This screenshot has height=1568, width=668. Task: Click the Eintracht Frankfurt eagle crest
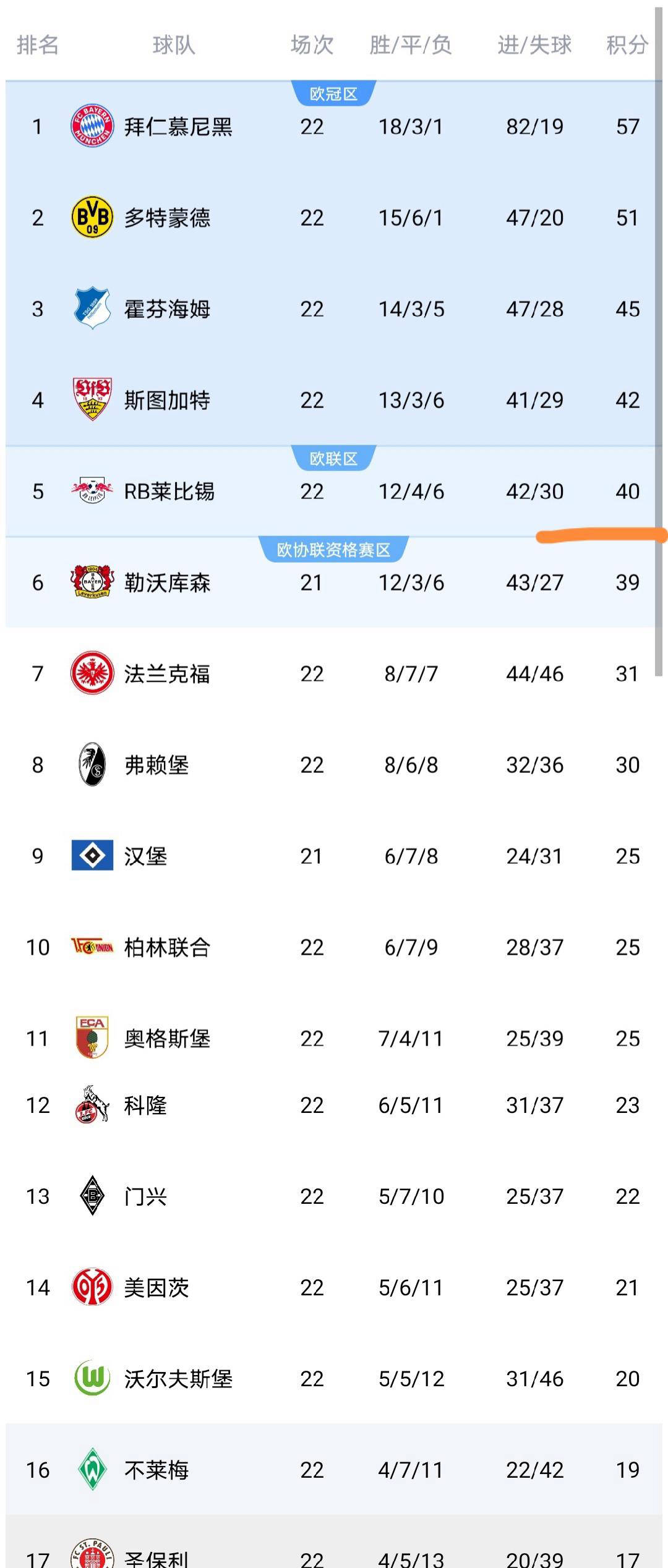coord(92,673)
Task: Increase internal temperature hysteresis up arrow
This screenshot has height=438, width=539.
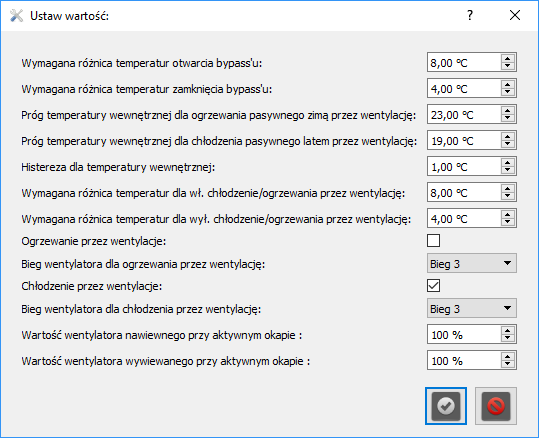Action: tap(507, 163)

• SET PROBLEM
Starting at the line that contains "Task: Increase internal" and running through the end of the entries, rewrite those lines with "hysteresis" swapped for "offset" and everything else unchanged. Give only those lines, and leave the pictures out.

• COMPLETED EXERCISE
Task: Increase internal temperature offset up arrow
This screenshot has height=438, width=539.
Action: tap(507, 163)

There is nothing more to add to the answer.